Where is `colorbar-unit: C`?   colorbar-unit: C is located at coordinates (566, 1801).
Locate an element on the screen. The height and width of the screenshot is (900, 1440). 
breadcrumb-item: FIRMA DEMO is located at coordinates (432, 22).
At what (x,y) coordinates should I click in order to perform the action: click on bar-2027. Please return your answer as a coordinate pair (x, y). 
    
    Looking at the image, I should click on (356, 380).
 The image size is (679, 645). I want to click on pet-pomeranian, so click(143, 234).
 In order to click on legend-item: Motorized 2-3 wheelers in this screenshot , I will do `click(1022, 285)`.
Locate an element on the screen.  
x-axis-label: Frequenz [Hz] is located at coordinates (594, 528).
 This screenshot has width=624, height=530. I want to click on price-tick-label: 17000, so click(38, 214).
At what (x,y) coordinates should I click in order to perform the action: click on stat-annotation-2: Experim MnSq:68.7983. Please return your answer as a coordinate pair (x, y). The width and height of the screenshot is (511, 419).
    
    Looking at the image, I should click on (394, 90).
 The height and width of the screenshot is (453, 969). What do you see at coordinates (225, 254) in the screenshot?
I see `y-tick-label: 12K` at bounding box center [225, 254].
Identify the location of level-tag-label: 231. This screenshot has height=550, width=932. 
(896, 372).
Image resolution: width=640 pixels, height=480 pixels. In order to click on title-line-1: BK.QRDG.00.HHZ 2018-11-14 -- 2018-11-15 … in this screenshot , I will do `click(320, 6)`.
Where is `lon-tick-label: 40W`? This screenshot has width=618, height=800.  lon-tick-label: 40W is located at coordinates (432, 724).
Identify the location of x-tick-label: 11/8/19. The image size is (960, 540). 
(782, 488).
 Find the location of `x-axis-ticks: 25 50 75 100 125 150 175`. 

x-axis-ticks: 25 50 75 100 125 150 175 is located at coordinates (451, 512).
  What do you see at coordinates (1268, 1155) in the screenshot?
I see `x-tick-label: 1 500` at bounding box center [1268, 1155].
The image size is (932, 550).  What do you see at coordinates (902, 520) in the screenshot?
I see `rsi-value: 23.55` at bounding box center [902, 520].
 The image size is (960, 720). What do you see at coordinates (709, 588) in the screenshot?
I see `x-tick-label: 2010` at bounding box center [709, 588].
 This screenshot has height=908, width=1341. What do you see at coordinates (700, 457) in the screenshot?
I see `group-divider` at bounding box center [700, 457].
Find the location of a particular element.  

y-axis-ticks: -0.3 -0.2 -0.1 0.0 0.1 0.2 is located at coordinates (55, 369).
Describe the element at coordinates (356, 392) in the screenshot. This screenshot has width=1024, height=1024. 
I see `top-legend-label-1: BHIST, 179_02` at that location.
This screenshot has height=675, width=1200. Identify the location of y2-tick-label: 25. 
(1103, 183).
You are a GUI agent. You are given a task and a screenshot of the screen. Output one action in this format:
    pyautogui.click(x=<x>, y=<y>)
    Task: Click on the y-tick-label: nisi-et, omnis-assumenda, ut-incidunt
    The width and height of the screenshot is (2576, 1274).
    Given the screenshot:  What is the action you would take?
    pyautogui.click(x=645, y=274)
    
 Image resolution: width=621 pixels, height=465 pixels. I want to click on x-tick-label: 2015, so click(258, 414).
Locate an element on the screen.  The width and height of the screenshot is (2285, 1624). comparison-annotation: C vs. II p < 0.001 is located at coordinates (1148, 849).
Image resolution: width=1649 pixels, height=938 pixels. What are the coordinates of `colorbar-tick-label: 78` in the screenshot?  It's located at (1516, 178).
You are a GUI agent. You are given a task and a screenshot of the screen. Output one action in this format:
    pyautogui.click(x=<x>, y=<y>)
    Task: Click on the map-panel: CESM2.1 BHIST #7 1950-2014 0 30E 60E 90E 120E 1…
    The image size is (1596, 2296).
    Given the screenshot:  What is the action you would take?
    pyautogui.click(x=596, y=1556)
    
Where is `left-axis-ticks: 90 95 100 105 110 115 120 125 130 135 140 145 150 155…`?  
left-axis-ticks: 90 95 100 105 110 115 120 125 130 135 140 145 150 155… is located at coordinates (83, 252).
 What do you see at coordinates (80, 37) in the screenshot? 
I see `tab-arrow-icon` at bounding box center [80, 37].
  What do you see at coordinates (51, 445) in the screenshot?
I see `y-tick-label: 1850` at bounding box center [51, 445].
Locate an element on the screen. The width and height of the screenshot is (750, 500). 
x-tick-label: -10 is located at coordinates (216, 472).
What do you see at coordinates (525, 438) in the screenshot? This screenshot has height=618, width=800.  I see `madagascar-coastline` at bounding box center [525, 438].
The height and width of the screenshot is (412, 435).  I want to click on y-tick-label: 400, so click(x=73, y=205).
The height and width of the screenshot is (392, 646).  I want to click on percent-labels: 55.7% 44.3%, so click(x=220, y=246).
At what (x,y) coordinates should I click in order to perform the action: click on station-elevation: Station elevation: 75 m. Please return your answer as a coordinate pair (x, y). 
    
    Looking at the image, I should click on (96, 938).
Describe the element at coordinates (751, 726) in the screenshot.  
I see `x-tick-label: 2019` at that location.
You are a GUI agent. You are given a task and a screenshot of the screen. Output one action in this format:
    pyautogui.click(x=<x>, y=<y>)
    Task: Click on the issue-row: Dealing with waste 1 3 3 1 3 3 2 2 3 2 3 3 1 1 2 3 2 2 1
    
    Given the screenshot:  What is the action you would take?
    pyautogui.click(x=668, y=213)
|---|
Output the records as a numbered list, leaving out blank lines, starting with the line that contains "In order to click on legend-item: Motorized" and ending with the line that contains "coordinates (432, 724).", both included.

1.  In order to click on legend-item: Motorized 2-3 wheelers in this screenshot , I will do `click(1022, 285)`.
2. Locate an element on the screen.  
3. x-axis-label: Frequenz [Hz] is located at coordinates (594, 528).
4.  This screenshot has width=624, height=530. I want to click on price-tick-label: 17000, so click(38, 214).
5. At what (x,y) coordinates should I click in order to perform the action: click on stat-annotation-2: Experim MnSq:68.7983. Please return your answer as a coordinate pair (x, y). The width and height of the screenshot is (511, 419).
6.     Looking at the image, I should click on (394, 90).
7.  The height and width of the screenshot is (453, 969). What do you see at coordinates (225, 254) in the screenshot?
8. I see `y-tick-label: 12K` at bounding box center [225, 254].
9. Identify the location of level-tag-label: 231. This screenshot has height=550, width=932. 
10. (896, 372).
11. Image resolution: width=640 pixels, height=480 pixels. In order to click on title-line-1: BK.QRDG.00.HHZ 2018-11-14 -- 2018-11-15 … in this screenshot , I will do `click(320, 6)`.
12. Where is `lon-tick-label: 40W`? This screenshot has width=618, height=800.  lon-tick-label: 40W is located at coordinates (432, 724).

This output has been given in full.